Justice Department Sues Florida Over Voter Purge
Posted: June 11, 2012 Filed under: 2012 elections, Civil Rights, U.S. Politics | Tags: ACLU, Florida voter purge, Rick Perry, Rick Scott, U.S. Justice Department, Voting Rights Act 4 CommentsToday the U.S. Justice Department and Governor Rick Scott of Florida announced dueling lawsuits over the Florida voter purge. The Miami Sun-Sentinel:
Gov. Rick Scott announced Monday that the state is suing the Obama administration over its refusal to share a Homeland Security database that Scott says Florida needs to adequately clear its voting rolls of any non-citizens who wrongly registered to vote.
“We want to have fair, honest elections in our state, and so we’ve been put in the position that we have to sue to get it,” he told Fox News in an interview just prior to the Department of State announcing it had filed the suit.
But in a letter that seemed certain to intensify the battle between the Scott administration and Washington, the U.S. Department of Justice demanded that Florida halt efforts to purge its voters rolls – telling the state to “immediately cease this unlawful conduct” – and said it was suing the state.
“It appears that the State of Florida is unwilling to conform its behavior to the requirements of federal law,” wrote Assistant Attorney General Thomas Perez, adding that he had authorized “the initiation of an enforcement action against Florida in federal court.”
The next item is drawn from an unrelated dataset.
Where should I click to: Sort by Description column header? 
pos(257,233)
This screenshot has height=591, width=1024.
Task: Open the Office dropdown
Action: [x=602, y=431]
The Homeland Security list the Scott wants lists only people with green cards and naturalized citizens. The state has already admitted that the list is inappropriate for the purpose of identifying eligible voters. I suppose Scott wants it so he can make life a living hell for Florida immigrants.
Florida election supervisors have already told Scott that they won’t execute his plan, because it appears that he simply wants to get rid of eligible voters who are likely to vote Democratic.
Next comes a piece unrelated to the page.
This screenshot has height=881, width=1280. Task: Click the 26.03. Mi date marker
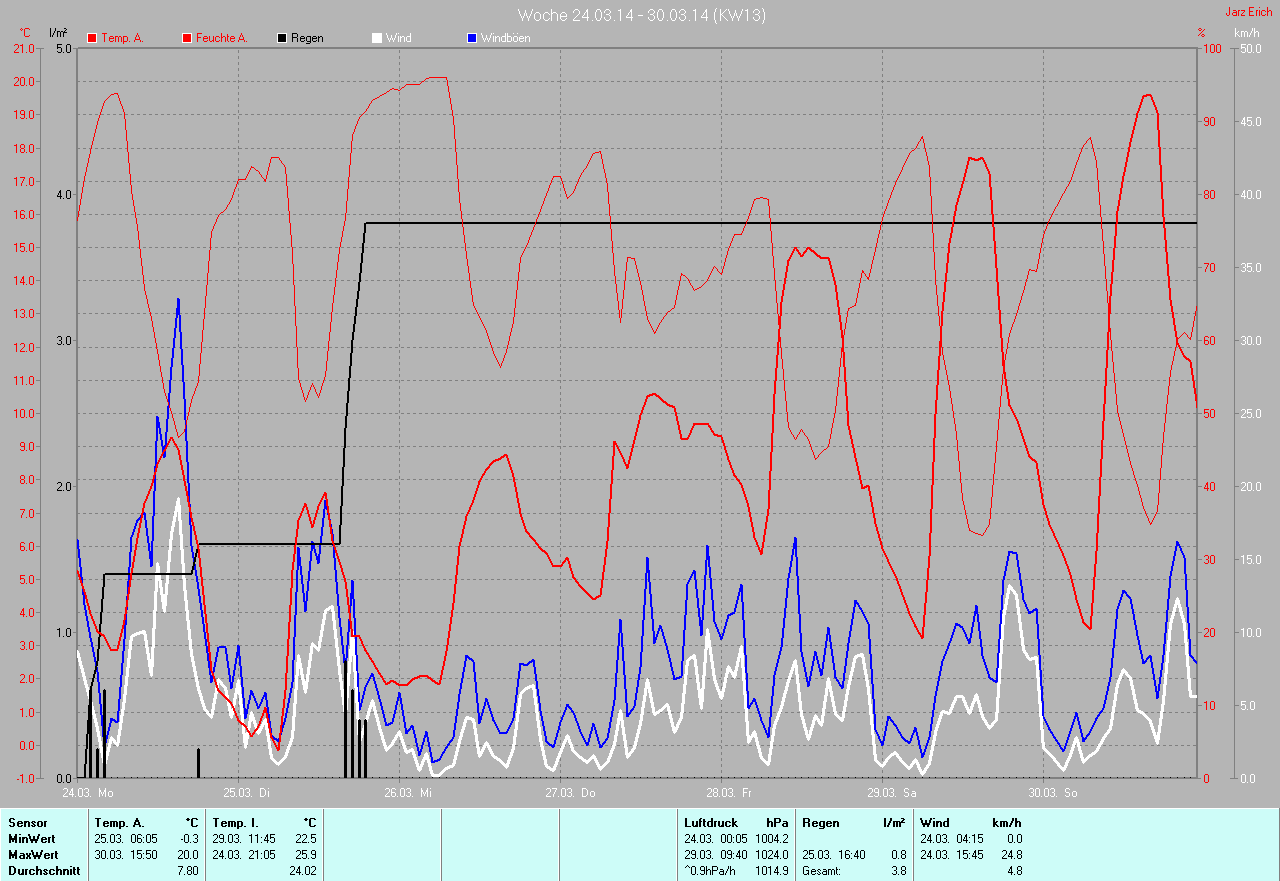(408, 793)
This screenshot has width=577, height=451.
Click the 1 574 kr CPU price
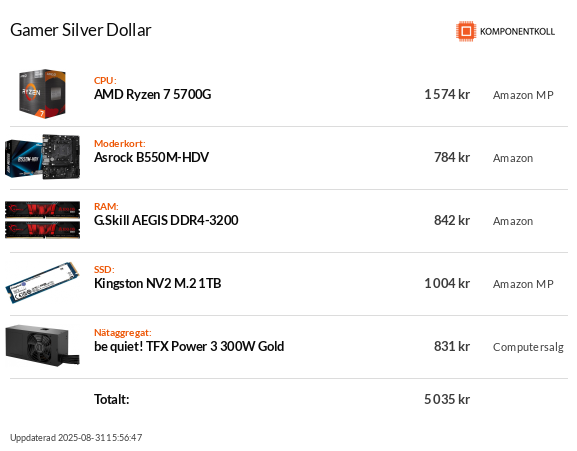click(x=447, y=95)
The ACLU has also sued Florida to stop the illegal voter purge.
The ACLU of Florida says the state’s attempt to remove ineligible voters from the rolls violates the 1965 Voting Rights Act, which was designed to protect minority groups from voter discrimination. Their claims mirror those made by the U.S. Department of Justice, which earlier this month ordered Florida to cease its controversial program.
“The illegal program to purge eligible voters uses inaccurate information to remove eligible citizens from the voter rolls,” said Howard Simon, Executive Director of ACLUFL, in a statement when the suit was filed Friday. “It seems that Governor Scott and his Secretary of State cannot speak without hiding what they mean in political spin. They mislead Floridians by calling their illegal list purge ‘protecting citizen’s voting rights.’ This is precisely why Congress has re-enacted, and why we continue to need, the Voting Rights Act – to prevent state officials from interfering with the constitutional rights of minorities. We now look to the courts to stop the Scott administration from assaulting democracy by denying American citizens the right to vote.”
The ACLUFL is joined by the Lawyers’ Committee for Civil Rights Under Law (LCCRUL) and the law firm of Weil, Gotshal & Manges LLP in the suit.
If Rick Scott doesn’t like being told what to based on Federal law, perhaps he should get together with Texas Governor Rick Perry and secede from the union.